=== Assignment ===
Only the text belongs in the copy. Transcribe the data exactly and drop any pictures.

=== Dataset records ===
◇ ◇ ◇ ◇ ◇ ◇ ◇

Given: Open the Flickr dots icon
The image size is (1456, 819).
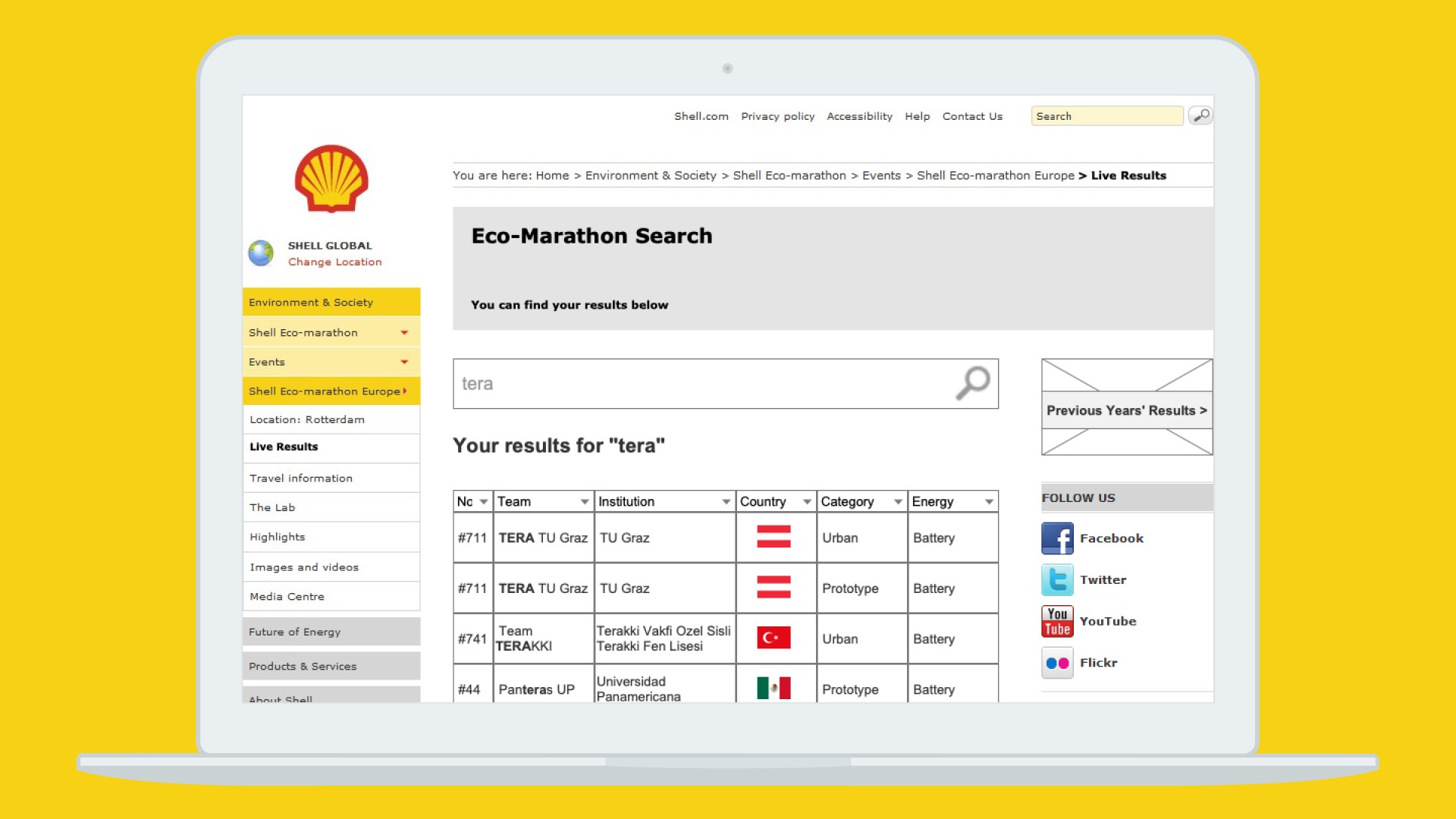Looking at the screenshot, I should pos(1057,663).
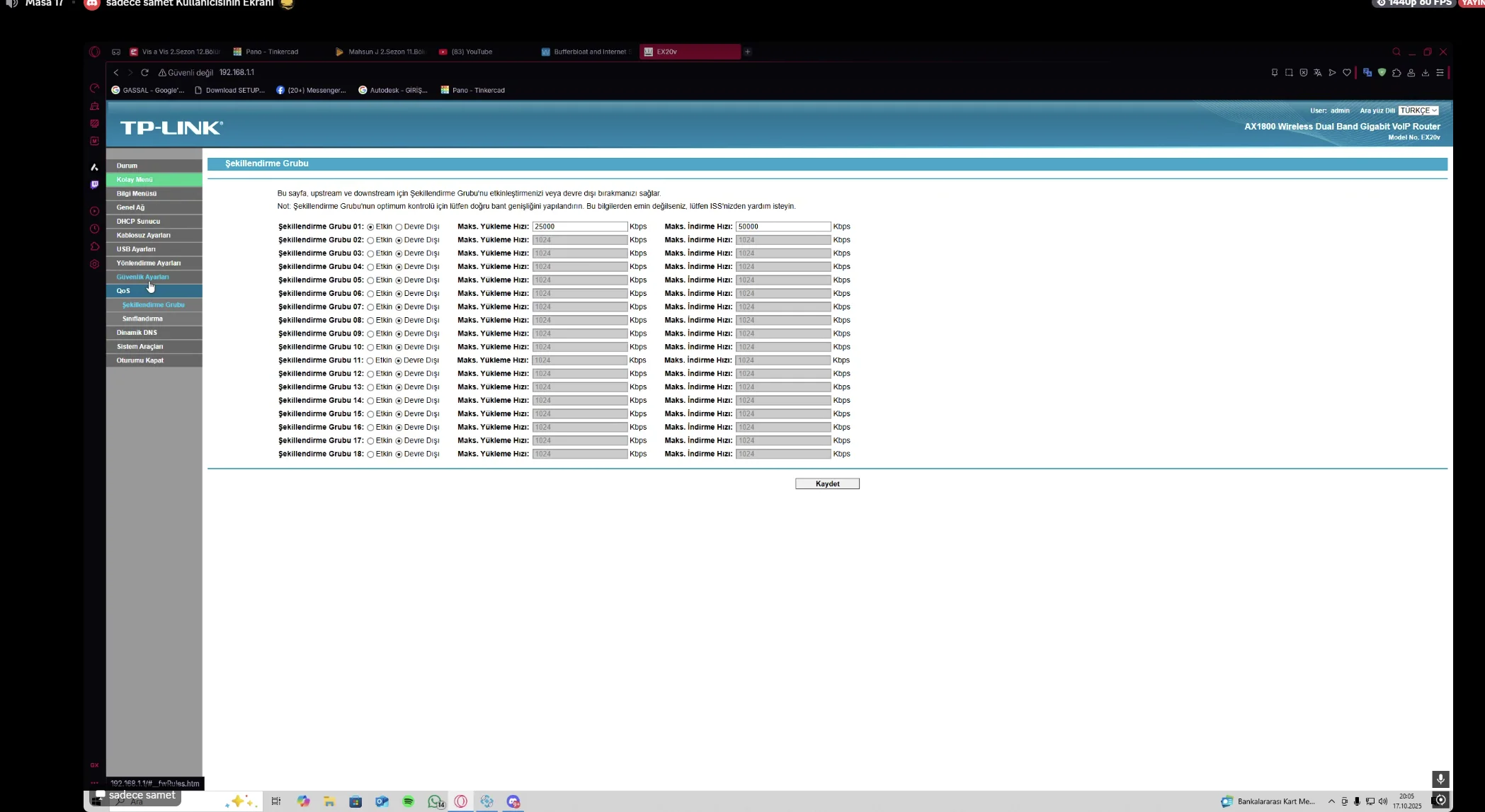
Task: Select Devre Dışı for Şekillendirme Grubu 01
Action: point(399,227)
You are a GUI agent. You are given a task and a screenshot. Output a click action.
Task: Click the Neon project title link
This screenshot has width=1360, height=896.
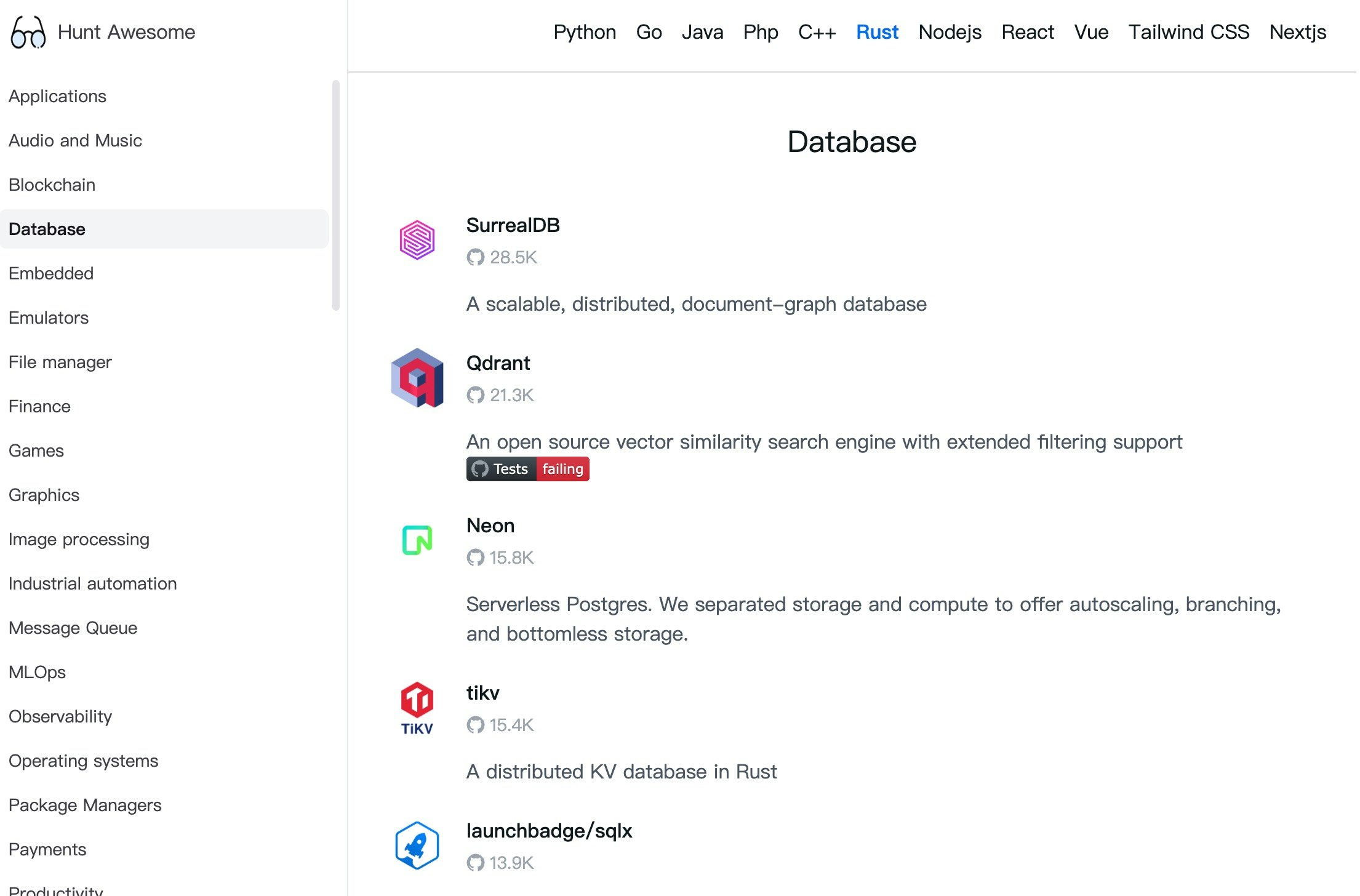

◇ ◇ ◇ ◇ ◇ ◇ ◇

=== Response box ===
Given: Open the Flickr dots icon
The image size is (1456, 819).
Looking at the screenshot, I should pos(1057,663).
Task: Select Devre Dışı for Şekillendirme Grubu 01
Action: point(399,227)
You are a GUI agent. You are given a task and a screenshot. Output a click action.
Task: Click the Neon project title link
This screenshot has width=1360, height=896.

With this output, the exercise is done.